When R28bn of tax increases were announced in last year’s budget — much of this in higher personal income taxes — there wasn’t much loud protest or debate. Nor was there in 2016, when the finance minister announced R18bn of tax hikes, about half of it from higher excise taxes.
Tax policy is not something that South Africans tend to debate very much, but one big plus of the controversy over the increase in the value-added tax (VAT) rate announced in last week’s budget is that it has the potential to put tax policy issues on the table in a useful way.
The increase is the first in a quarter of a century, but in percentage terms it’s a hike of under 1%, as Treasury officials are keen to point out. From 14% to 15% may be a 7% increase, but in reality you’re paying R115 including VAT for an item that previously cost you R114 — an increase of 0.87%. Not that that’s insignificant for a poor household, and the core questions being raised in the controversy around VAT are about the poor, all of which makes this a good time for a serious, evidence-based debate about tax policy in general and VAT in particular, with a focus on how best to target the poorest households.
It’s often argued that VAT is a regressive tax — in other words, the burden falls more heavily on the poor than the rich, because the poor tend to spend rather than save relatively more of their incomes — and in SA, with its high level of inequality, that’s long been an argument against hiking the VAT rate.
As it turns out, the South African evidence refutes that. Research by UCT professor Ingrid Woolard and her colleagues, as well as by the Davis tax committee, found that VAT is neutral to slightly progressive — in other words, hitting the rich more than the poor. And Wits’s dean of commerce, law and management Imraan Valodia and David Francis have found in a recent study that VAT in SA is definitely progressive, because of all the zero-rated and exempt items. Their study shows that the poorest quintile of households spend 9c of every rand they earn on VAT, but for the richest quintile the figure is 12c. The poor may be much less able to afford the 9c than the rich can afford the 12c, but in principle at least the "regressivity" argument against VAT doesn’t work in SA. One can ask whether hiking other taxes would be a better bet, but that’s a different debate.
One can ask too whether the VAT system should be even more progressive.
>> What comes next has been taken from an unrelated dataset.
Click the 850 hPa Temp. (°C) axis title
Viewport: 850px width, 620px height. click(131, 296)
That touches on an issue which is moving to centre stage of the controversy — whether more items should be zero-rated or exempt from VAT in order to cushion the effect of a hike on poor households. Nineteen basic foodstuffs are zero-rated, costing the fiscus R22.8bn a year in forgone revenue, according to the budget documents — which is coincidentally exactly what will be raised by a one percentage point hike in the VAT rate.
In addition petrol, diesel, paraffin and municipal rates are zero-rated while public transport and education are exempt from VAT, with the public purse forgoing a total of R56bn on zero-ratings and exemptions.
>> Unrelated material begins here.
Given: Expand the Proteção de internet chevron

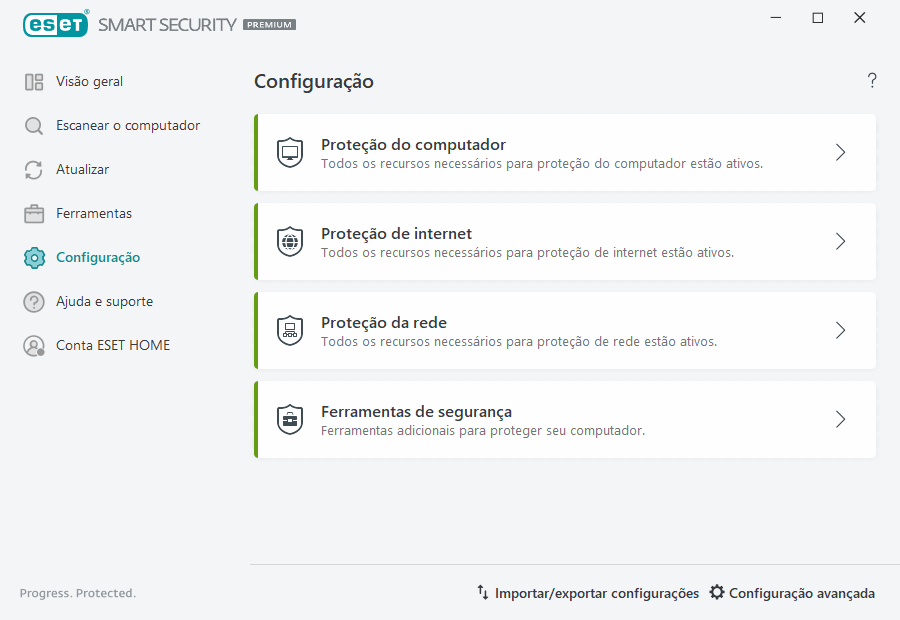Looking at the screenshot, I should click(x=840, y=241).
That makes it crucial that any more zero ratings be subjected to careful thought and research to ensure that they benefit poor people, and benefit them much more than rich ones. The problem with many of the existing zero-ratings — fruit and milk for example — is that the bulk of the benefit goes to richer households because they consume relatively more of these items. And there’s another issue here about normative approaches to healthy eating and whether they are justified. The 19 items, which include brown bread, fresh fruit and vegetables, and lentils — may be what policy makers would prefer the poor to eat, but not necessarily what they always do eat. It’s hard to see policy makers putting white bread or Fanta on the list, even if they are staples.
A bigger question is how much zero-ratings really do help poor households that can’t even afford to buy such items. The issue came up when MPs demanded that sanitary pads be zero-rated, prompting research led by the Department of Women that indicated many poor girls couldn’t afford sanitary pads at all and it would be far more effective simply to distribute them for free. Subsidies or vouchers should be looked at as an alternative to zero-rating.
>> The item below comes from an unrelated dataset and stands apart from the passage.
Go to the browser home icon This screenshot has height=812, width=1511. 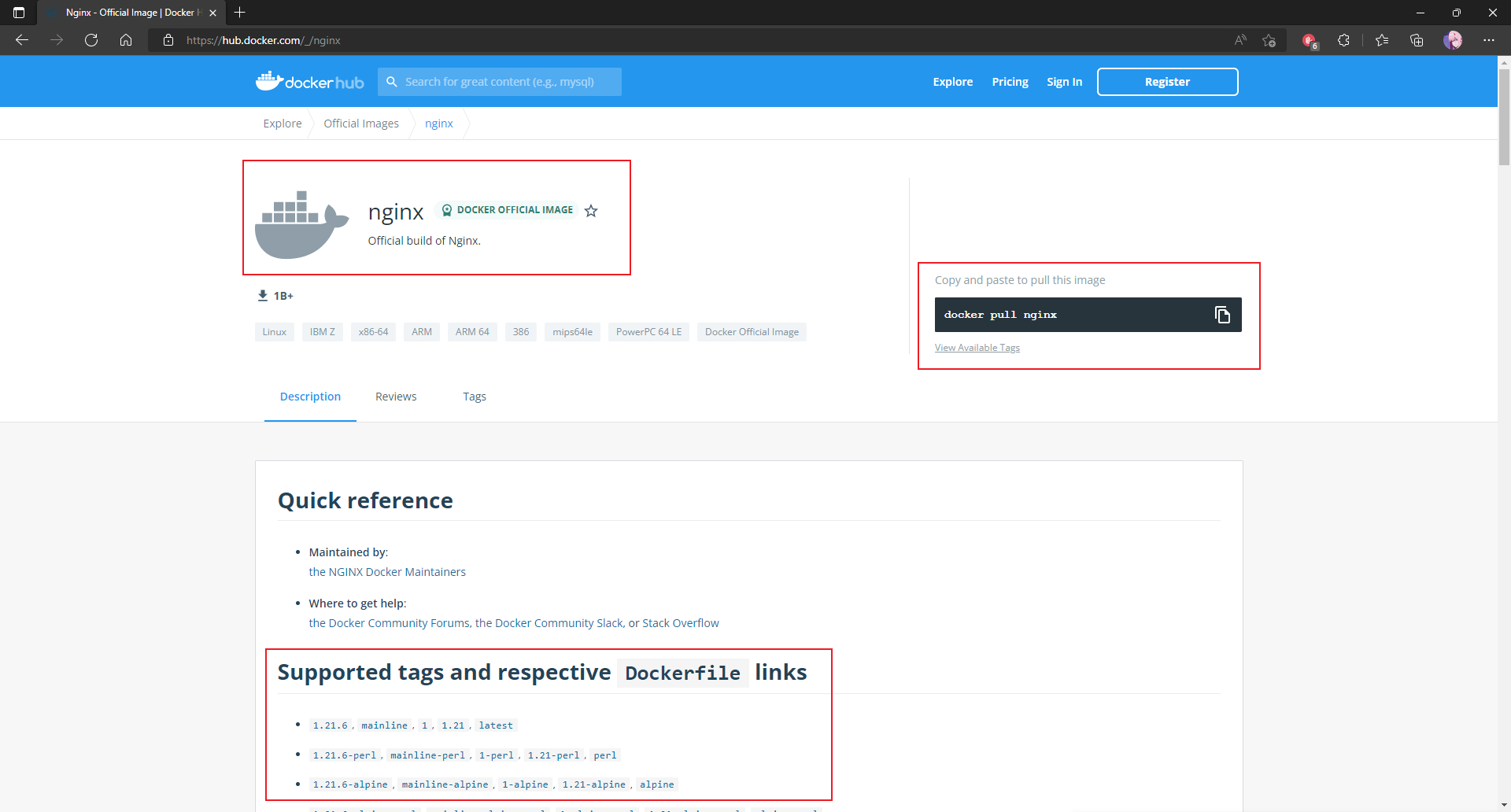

Perhaps most important is not to lose sight of how efficient SA’s VAT system is. It’s a very simple system, with no multiple rates, and that makes collection relatively easy and certain, ensuring maximum revenue is collected from this source, which the government can then spend on social services, with government expenditure benefiting poor households to a far greater extent than it does rich ones. Complicating the system could risk cutting the amount available for pro-poor spending.